ParallelKDE Interface

This is the main module users interact with. It re-exports the essential tools to:

  • Define and configure estimators
  • Run KDEs on different devices (CPU, CUDA)
  • Access results and manipulate densities

Currently, the main objects for the estimation are:

ParallelKDE.AbstractDensityEstimationType
AbstractDensityEstimation

Supertype for all density estimation objects.

This is the base for all objects that intended to store the estimated density, and, optionally, the grid on which the density is estimated.

See also DensityEstimation for the concrete implementation.

ParallelKDE.DensityEstimationType
DensityEstimation{K<:AbstractKDE,G<:Union{Nothing,AbstractGrid}}

Concrete type for density estimation objects.

This type holds a kernel density estimation (KDE) object kde and an optional grid grid.

It is possible to initialize the estimation object with:

ParallelKDE.initialize_estimationFunction
initialize_estimation(data; kwargs...)

Initialize a density estimation object based on the provided data.

Arguments

  • data::Union{AbstractMatrix,AbstractVector{<:AbstractVector}}: The data to be used for density estimation.
  • grid::Union{Bool,G<:AbstractGrid}=false: Whether to create a grid for the density estimation.

If true, a grid will be created based on the data ranges. A grid can also be provided directly.

  • grid_ranges=nothing: The ranges for the grid coordinates if grid is true.

This has priority over other grid parameters.

  • dims=nothing: The dimensions of the grid if grid is true.
  • grid_bounds=nothing: The bounds for the grid if grid is true.
  • grid_padding=nothing: Padding for the grid if grid is true.
  • device=:cpu: The device to use for the density estimation. It should be compatible with the estimator to be used.

Examples

data = randn(1, 1000);
density_estimation = initialize_estimation(data; grid=true, grid_ranges=-5.0:0.1:5.0, device=:cpu);

Estimation objects are designed to support a grid for grid-based density estimation. However, this is not mandatory. To test if a grid is present and obtain a grid object, you can use:

ParallelKDE.has_gridFunction
has_grid(density_estimation::DensityEstimation)

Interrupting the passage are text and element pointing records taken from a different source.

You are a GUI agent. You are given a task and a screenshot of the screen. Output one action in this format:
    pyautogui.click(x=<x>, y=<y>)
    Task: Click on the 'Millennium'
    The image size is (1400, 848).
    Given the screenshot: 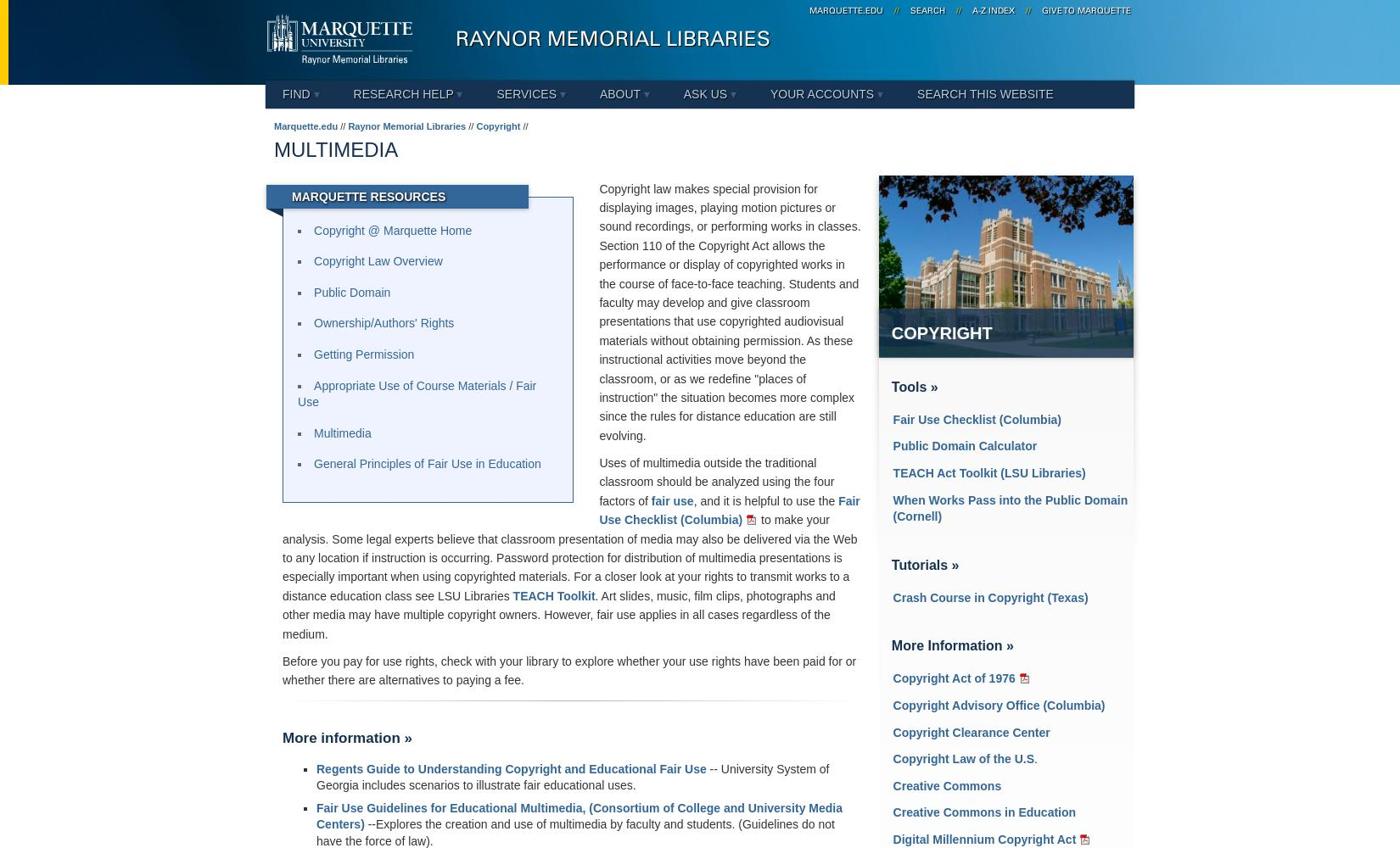 What is the action you would take?
    pyautogui.click(x=965, y=839)
     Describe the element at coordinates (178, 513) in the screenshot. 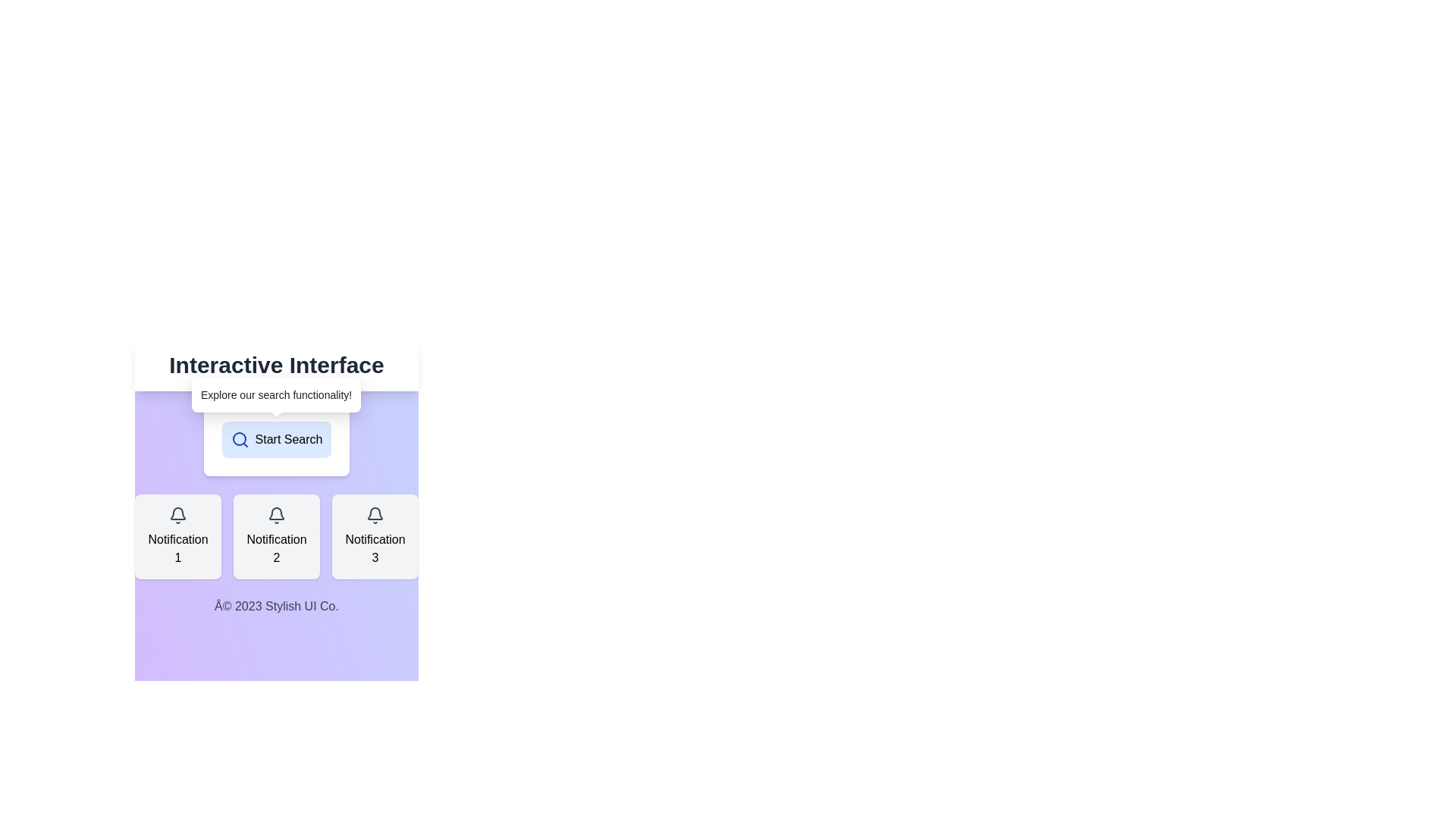

I see `the notification bell icon, which is a vector graphic with smooth rounded edges, part of a button labeled 'Notification 2' in the middle of a row of similar buttons` at that location.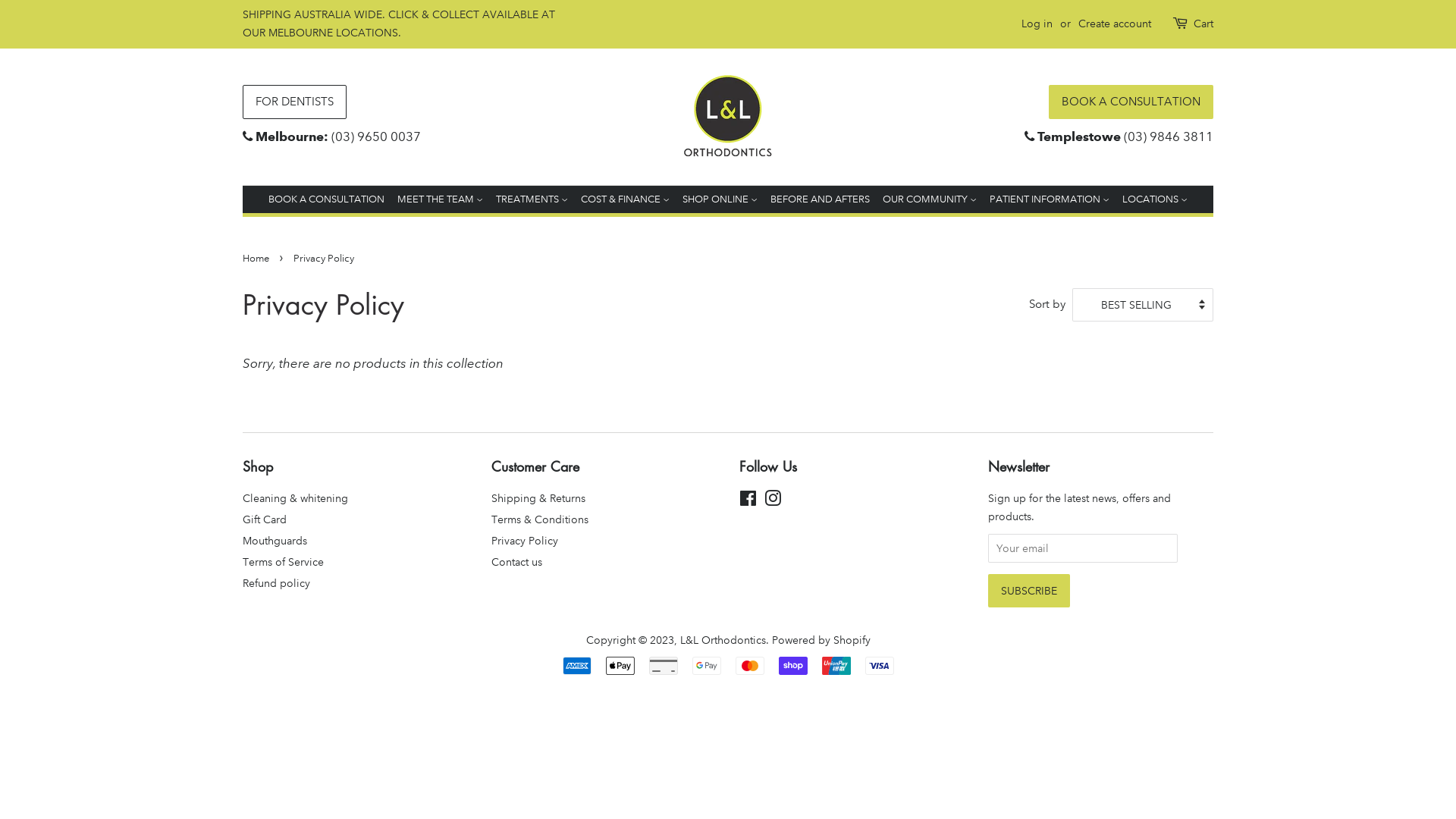  Describe the element at coordinates (748, 500) in the screenshot. I see `'Facebook'` at that location.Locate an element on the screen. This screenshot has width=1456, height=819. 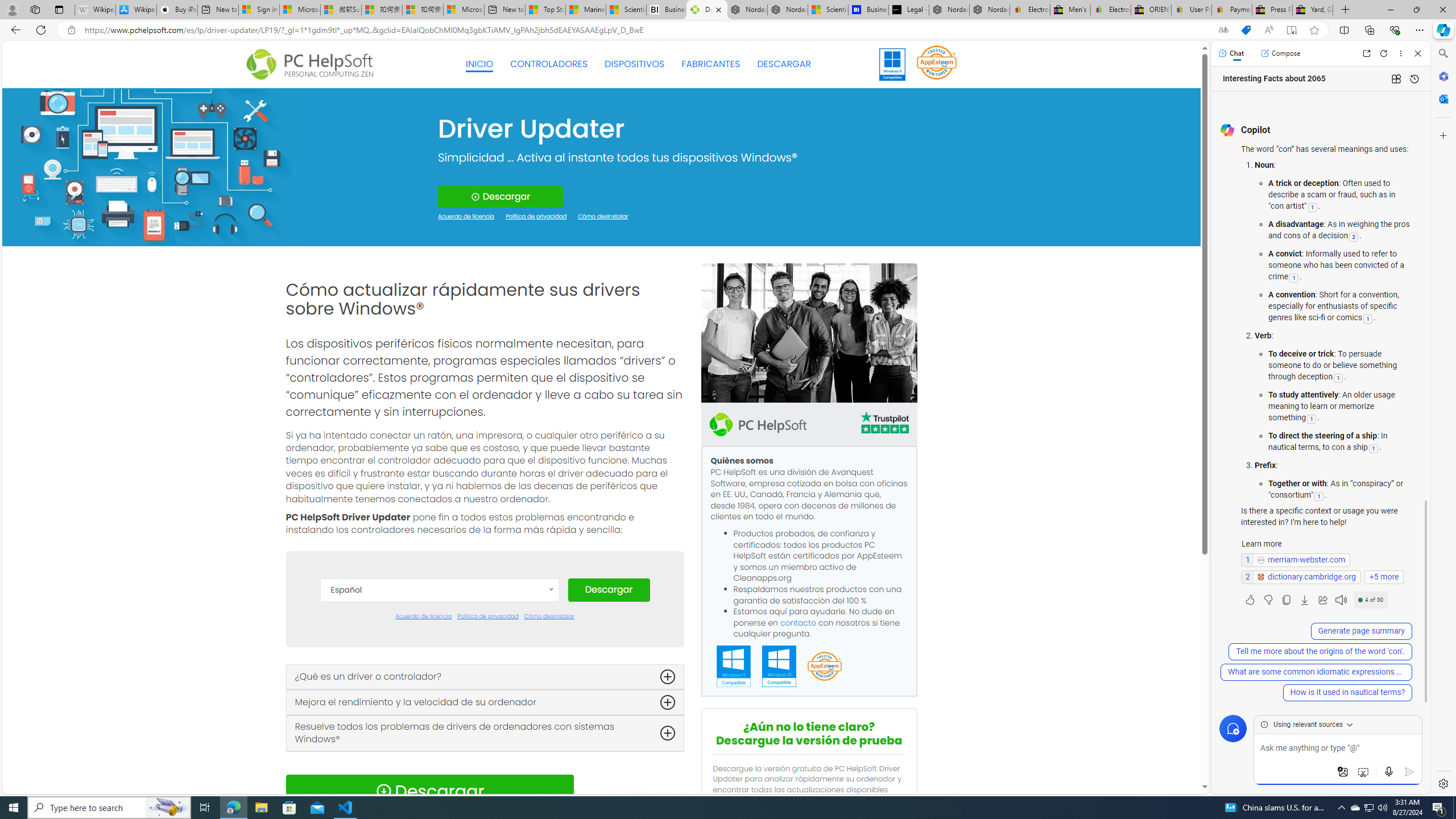
'TrustPilot' is located at coordinates (884, 424).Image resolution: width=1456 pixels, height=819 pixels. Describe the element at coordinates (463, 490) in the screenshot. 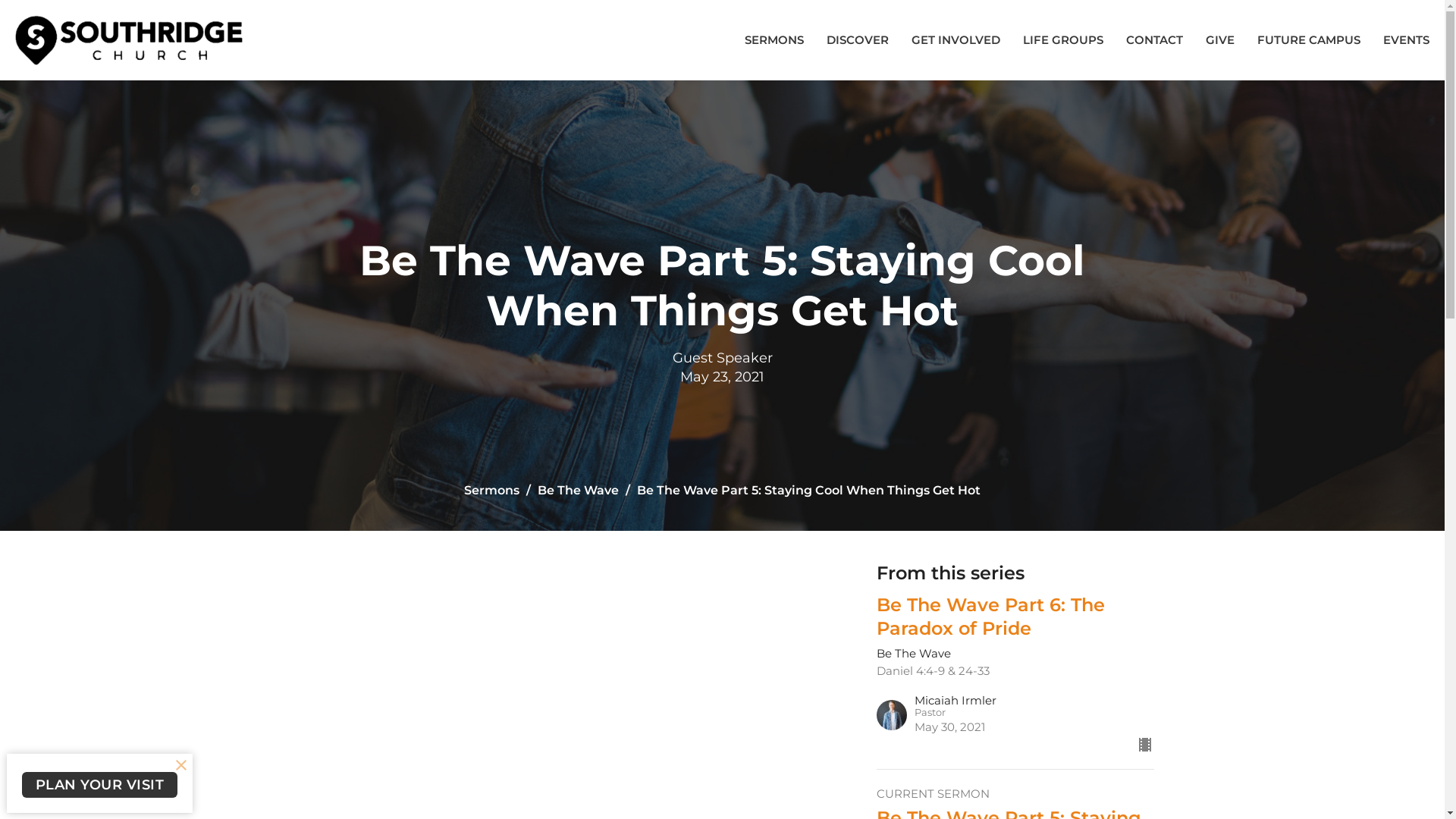

I see `'Sermons'` at that location.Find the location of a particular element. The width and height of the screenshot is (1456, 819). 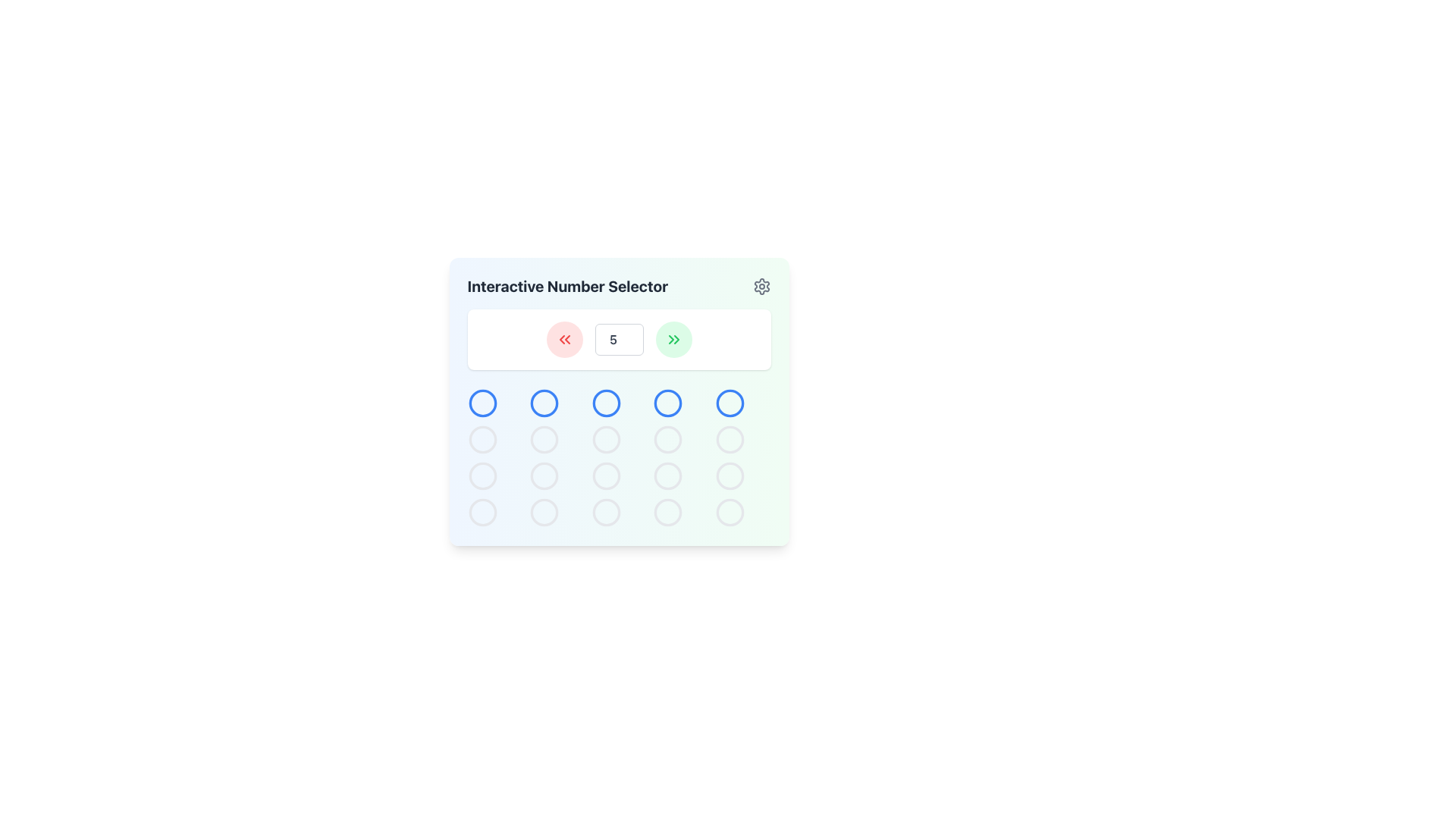

the central SVG circle element in the bottom row, third column of the interactive number selector interface is located at coordinates (605, 475).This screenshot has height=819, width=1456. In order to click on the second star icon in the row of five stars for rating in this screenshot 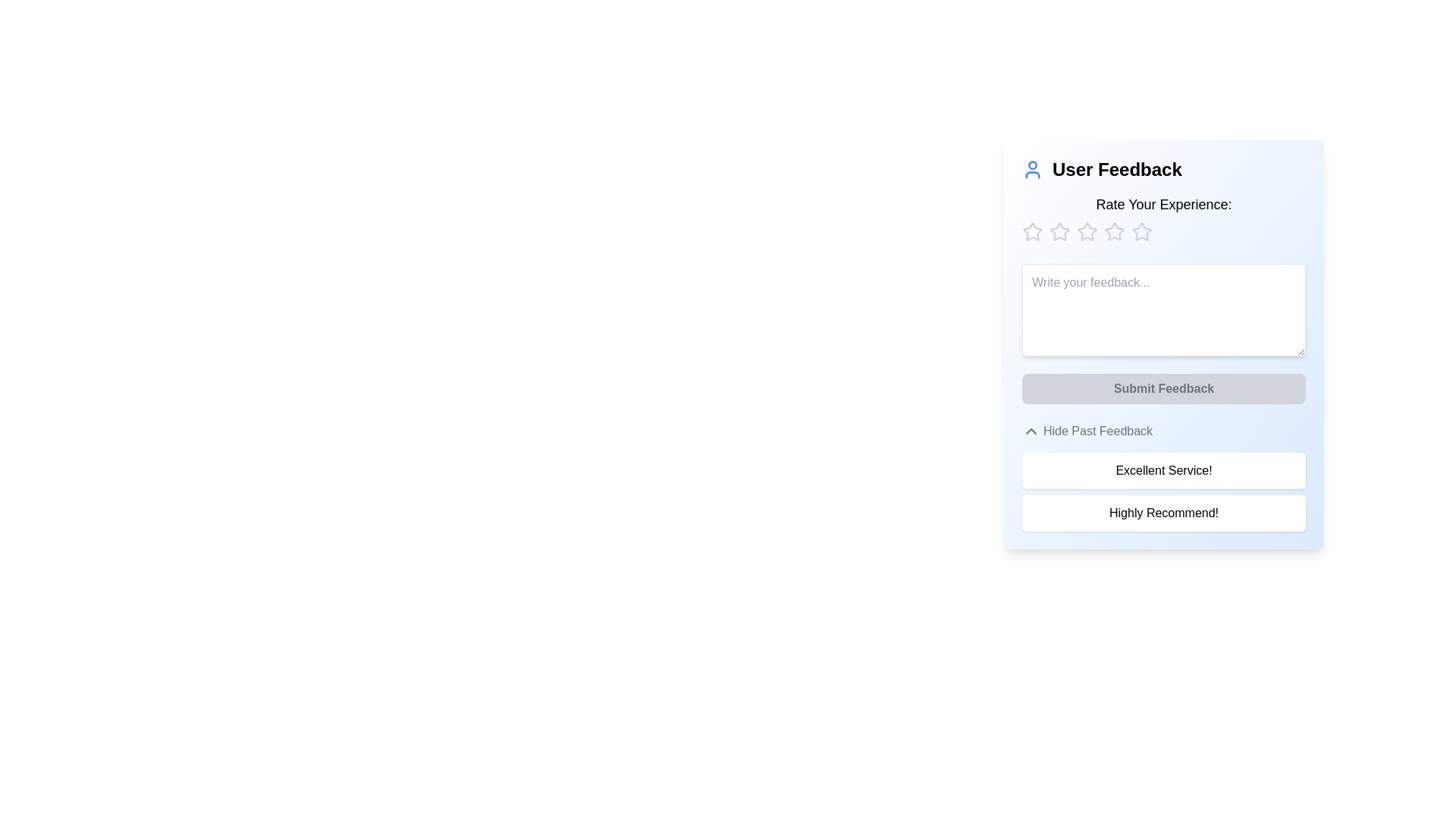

Return true if the DensityEstimation object has a grid associated with it, false otherwise.

Examples

data = randn(1, 1000);
density_estimation = initialize_estimation(data; grid=true, grid_ranges=-5.0:0.1:5.0, device=:cpu);
has_grid(density_estimation)
ParallelKDE.get_gridFunction
get_grid(density_estimation::DensityEstimation)

Extract the grid from a DensityEstimation object.

Executing the estimation and obtaining the density is done with:

ParallelKDE.estimate_density!Function
estimate_density!(density_estimation::DensityEstimation, estimation_method::Symbol; kwargs...)

Estimate the density using the specified method and update the DensityEstimation object.

For a list of available estimation methods and their keywords, see the documentation for the specific estimator.

ParallelKDE.KDEs.get_densityMethod
get_density(density_estimation::DensityEstimation; normalize=false, dx=nothing)

Obtain the estimated density from a DensityEstimation object.

If the normalize argument is set to true, the density will be normalized. If density_estimation has a grid, its spacing will be used for normalization. Otherwise, dx must be provided to normalize the density.